··· THE DATA

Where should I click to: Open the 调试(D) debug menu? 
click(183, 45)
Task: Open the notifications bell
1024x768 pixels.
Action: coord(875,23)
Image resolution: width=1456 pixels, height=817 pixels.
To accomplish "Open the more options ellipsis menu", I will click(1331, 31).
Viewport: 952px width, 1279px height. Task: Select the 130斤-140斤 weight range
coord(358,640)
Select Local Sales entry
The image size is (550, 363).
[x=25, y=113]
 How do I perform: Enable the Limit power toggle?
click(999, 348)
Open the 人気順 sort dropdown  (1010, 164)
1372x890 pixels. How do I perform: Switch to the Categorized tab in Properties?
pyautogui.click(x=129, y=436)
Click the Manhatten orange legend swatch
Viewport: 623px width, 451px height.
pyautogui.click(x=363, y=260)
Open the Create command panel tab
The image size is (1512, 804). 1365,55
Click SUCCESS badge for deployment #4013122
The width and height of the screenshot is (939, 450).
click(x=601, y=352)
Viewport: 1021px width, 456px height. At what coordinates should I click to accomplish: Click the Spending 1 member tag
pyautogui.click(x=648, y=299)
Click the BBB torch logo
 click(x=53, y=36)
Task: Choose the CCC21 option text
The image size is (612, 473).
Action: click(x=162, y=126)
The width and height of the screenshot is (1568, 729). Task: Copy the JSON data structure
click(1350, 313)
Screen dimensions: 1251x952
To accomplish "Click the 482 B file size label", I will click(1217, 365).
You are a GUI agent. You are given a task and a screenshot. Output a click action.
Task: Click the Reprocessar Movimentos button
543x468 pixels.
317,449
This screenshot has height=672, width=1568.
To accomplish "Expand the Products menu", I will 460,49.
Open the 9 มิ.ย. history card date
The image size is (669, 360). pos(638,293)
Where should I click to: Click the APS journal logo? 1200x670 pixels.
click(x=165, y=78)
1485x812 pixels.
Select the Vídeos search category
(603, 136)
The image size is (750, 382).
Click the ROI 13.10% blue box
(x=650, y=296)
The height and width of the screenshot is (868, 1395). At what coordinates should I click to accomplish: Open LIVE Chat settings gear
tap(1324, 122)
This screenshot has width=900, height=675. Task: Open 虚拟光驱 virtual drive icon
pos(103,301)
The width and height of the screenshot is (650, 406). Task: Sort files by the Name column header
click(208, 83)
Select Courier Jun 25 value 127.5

······

■ PROBLEM REQUIREMENTS:
Every record above should be copied exactly.

■ YOUR SOLUTION:
Where should I click to: Open the 调试(D) debug menu? 
click(183, 45)
Task: Open the notifications bell
1024x768 pixels.
Action: coord(875,23)
Image resolution: width=1456 pixels, height=817 pixels.
To accomplish "Open the more options ellipsis menu", I will click(1331, 31).
Viewport: 952px width, 1279px height. Task: Select the 130斤-140斤 weight range
coord(358,640)
Select Local Sales entry
The image size is (550, 363).
[x=25, y=113]
 How do I perform: Enable the Limit power toggle?
click(999, 348)
Open the 人気順 sort dropdown  (1010, 164)
1372x890 pixels. How do I perform: Switch to the Categorized tab in Properties?
pyautogui.click(x=129, y=436)
Click the Manhatten orange legend swatch
Viewport: 623px width, 451px height.
pyautogui.click(x=363, y=260)
Open the Create command panel tab
The image size is (1512, 804). 1365,55
Click SUCCESS badge for deployment #4013122
The width and height of the screenshot is (939, 450).
click(x=601, y=352)
Viewport: 1021px width, 456px height. At what coordinates should I click to accomplish: Click the Spending 1 member tag
pyautogui.click(x=648, y=299)
Click the BBB torch logo
 click(x=53, y=36)
Task: Choose the CCC21 option text
The image size is (612, 473).
Action: click(x=162, y=126)
The width and height of the screenshot is (1568, 729). Task: Copy the JSON data structure
click(1350, 313)
Screen dimensions: 1251x952
To accomplish "Click the 482 B file size label", I will click(1217, 365).
You are a GUI agent. You are given a task and a screenshot. Output a click action.
Task: Click the Reprocessar Movimentos button
543x468 pixels.
317,449
This screenshot has height=672, width=1568.
To accomplish "Expand the Products menu", I will 460,49.
Open the 9 มิ.ย. history card date
The image size is (669, 360). pos(638,293)
Where should I click to: Click the APS journal logo? 1200x670 pixels.
click(x=165, y=78)
1485x812 pixels.
Select the Vídeos search category
(603, 136)
The image size is (750, 382).
Click the ROI 13.10% blue box
(x=650, y=296)
The height and width of the screenshot is (868, 1395). At what coordinates should I click to accomplish: Open LIVE Chat settings gear
tap(1324, 122)
This screenshot has width=900, height=675. Task: Open 虚拟光驱 virtual drive icon
pos(103,301)
The width and height of the screenshot is (650, 406). Task: Sort files by the Name column header
click(208, 83)
Select Courier Jun 25 value 127.5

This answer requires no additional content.